I retroscena. Anche una banca occulta e raffica di opere d’arte |
Il sistema scoperto ha messo in evidenza un volume importante di evasione fiscale, indicativo delle distorsioni che si producono nella economia legale. A questo si accompagna un’attività di riciclaggio dei profitti illeciti all’estero, in Cina in particolare, con sottrazione di risorse ai danni dell’economia nazionale. Un fenomeno significativo per le modalità attuate perché all’emissione di fatture false non corrispondevano beni e servizi e questo provoca un effetto distorsivo nel calcolo della ricchezza nazionale e per il Pil perché genera un valore aggiunto che non è vera ricchezza". Così la procuratrice capo Monica Garulli (nella foto) ha spiegato l’importanza dell’indagine della guardia di finanza coordinata dai suoi uffici. "Il giro di affari creato – ha evidenziato il capitano Cavuoto – consentiva di avere liquidità a questi soggetti di valore rilevante rispetto a una agenzia di credito normale".
A Cinisello Balsamo, in una stanza di albergo, i finanzieri hanno individuato una banca occulta. "Un sistema alternativo a quello bancario – ha detto Cavuoto – dove abbiamo sequestrato 1 milione e 800mila euro in contanti e 20 cellulari in uso". Uno degli imprenditori delle società fittizie aveva in casa opere d’arte per 5milioni di euro, un altro aveva oggetti in avorio per 2 milioni di euro. Tutti acquisti con i proventi del giro delle fatture false.
----------
→ ESERCIZIO 1:
Trascrivi dall'articolo sulla banca occulta il passo che va da "A Cinisello Balsamo, in" fino a "delle fatture false." compreso.
→ ESERCIZIO 2:
Secondo l'articolo sulla banca occulta, quanto denaro in contanti hanno sequestrato i finanzieri nella stanza d'albergo di Cinisello Balsamo?

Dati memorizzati
----------
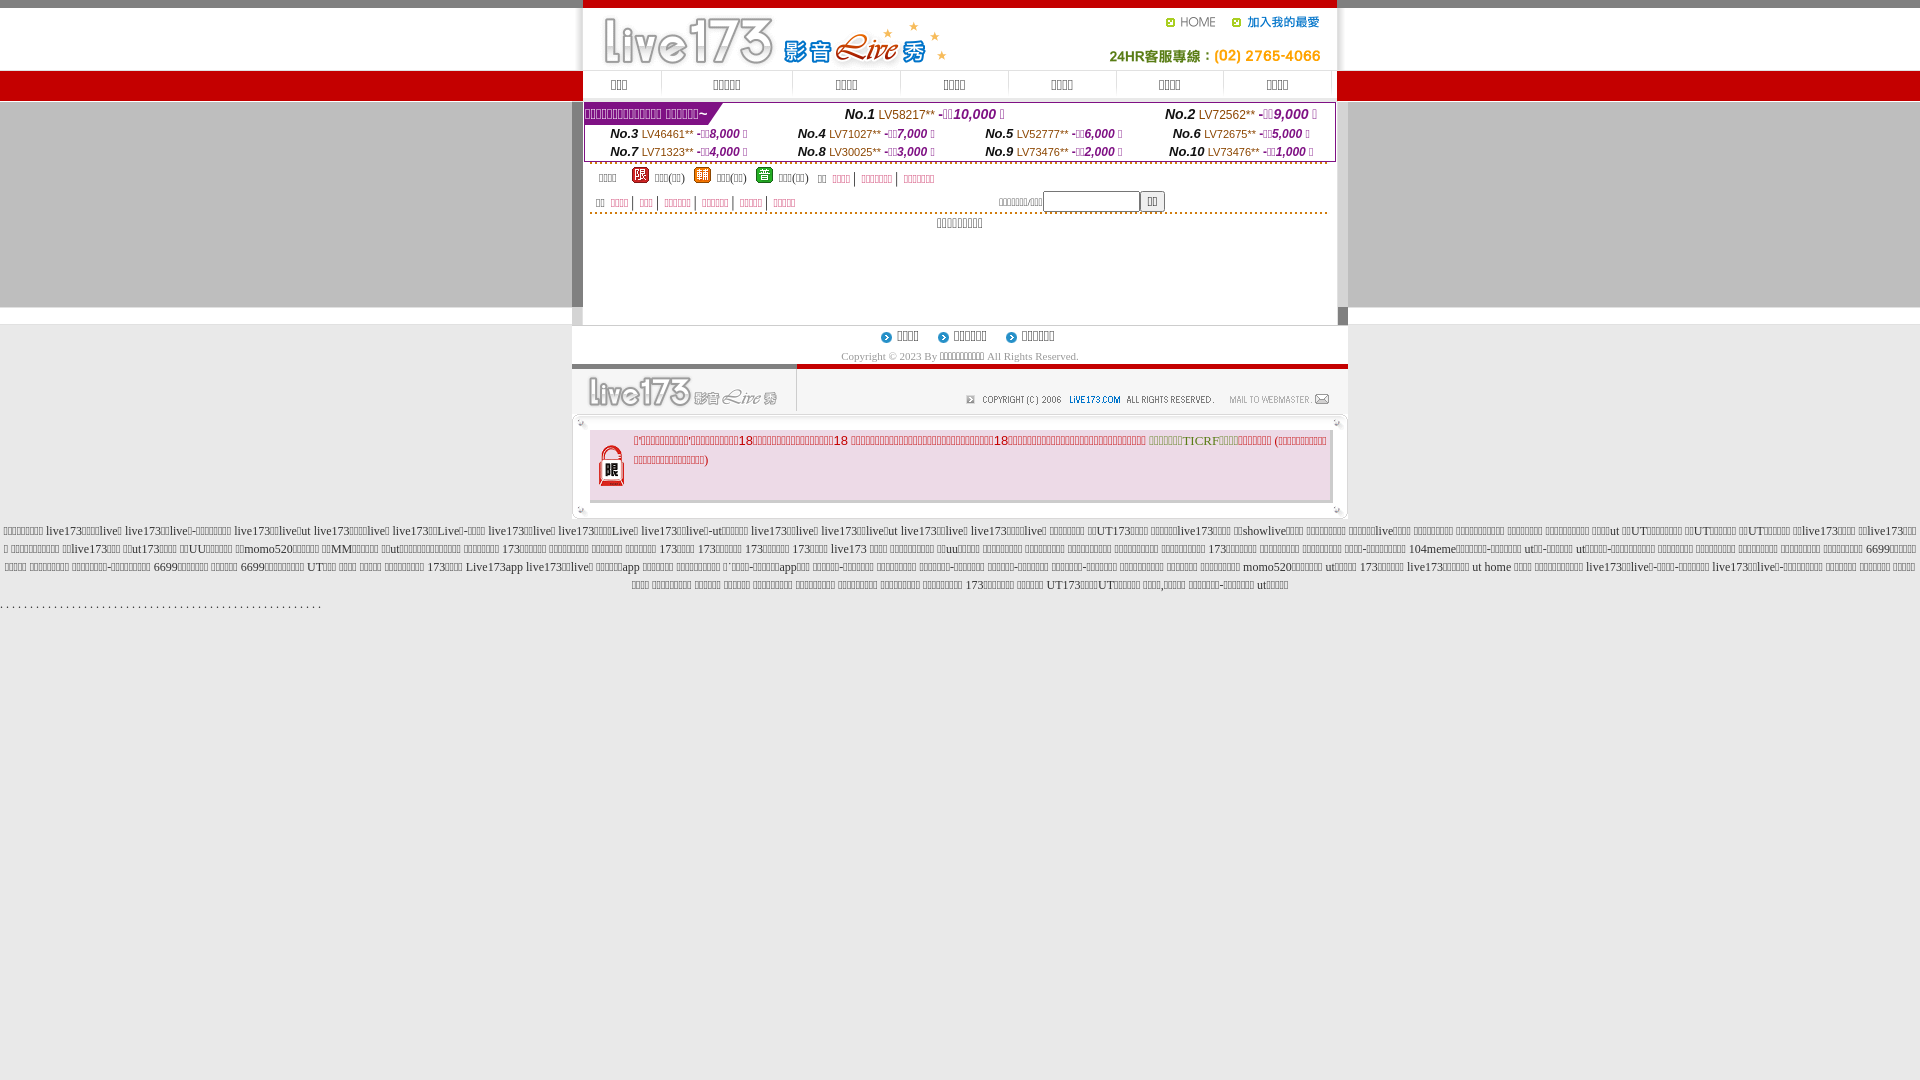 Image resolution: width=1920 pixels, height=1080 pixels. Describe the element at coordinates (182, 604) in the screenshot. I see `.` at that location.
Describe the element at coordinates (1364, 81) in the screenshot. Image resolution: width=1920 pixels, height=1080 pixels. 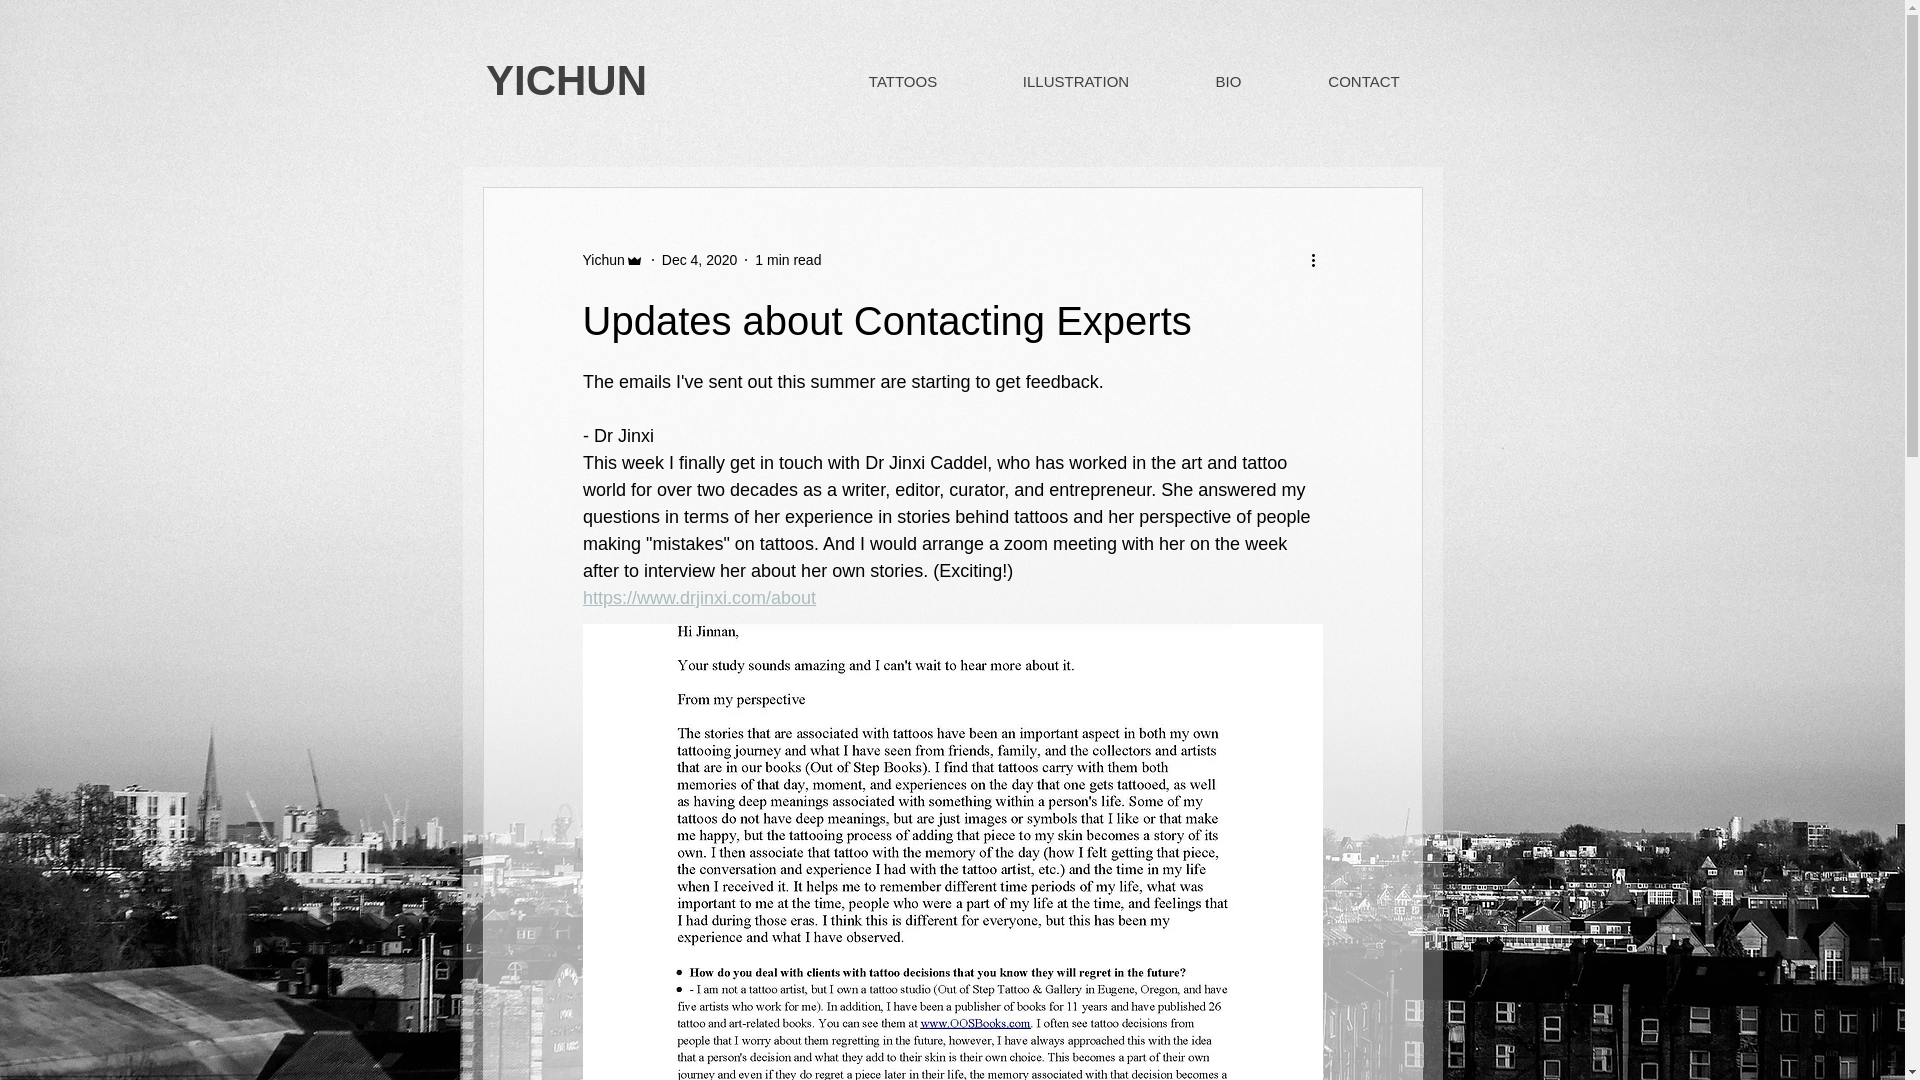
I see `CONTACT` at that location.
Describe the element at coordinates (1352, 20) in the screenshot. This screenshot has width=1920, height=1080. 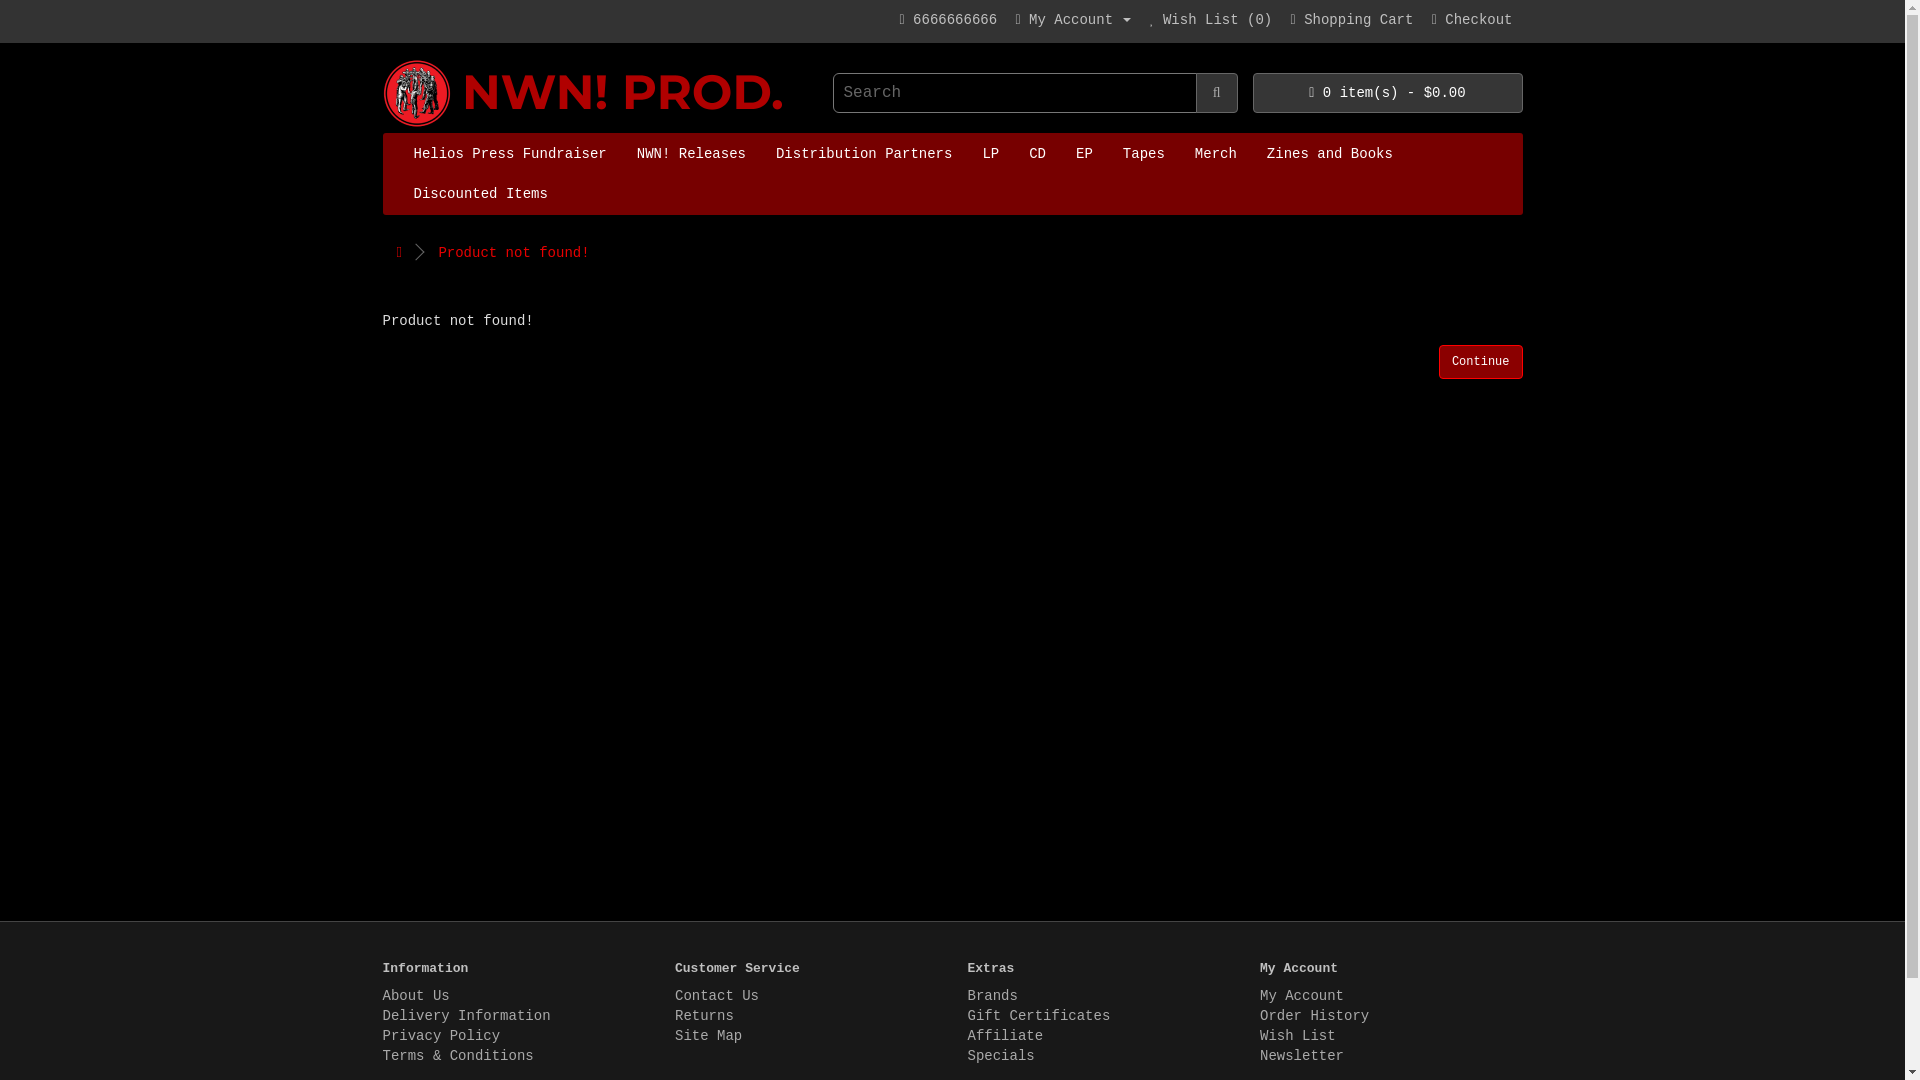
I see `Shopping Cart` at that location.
----------
→ RISULTATO 1:
A Cinisello Balsamo, in una stanza di albergo, i finanzieri hanno individuato una banca occulta. "Un sistema alternativo a quello bancario – ha detto Cavuoto – dove abbiamo sequestrato 1 milione e 800mila euro in contanti e 20 cellulari in uso". Uno degli imprenditori delle società fittizie aveva in casa opere d’arte per 5milioni di euro, un altro aveva oggetti in avorio per 2 milioni di euro. Tutti acquisti con i proventi del giro delle fatture false.

→ RISULTATO 2:
1 milione e 800mila euro.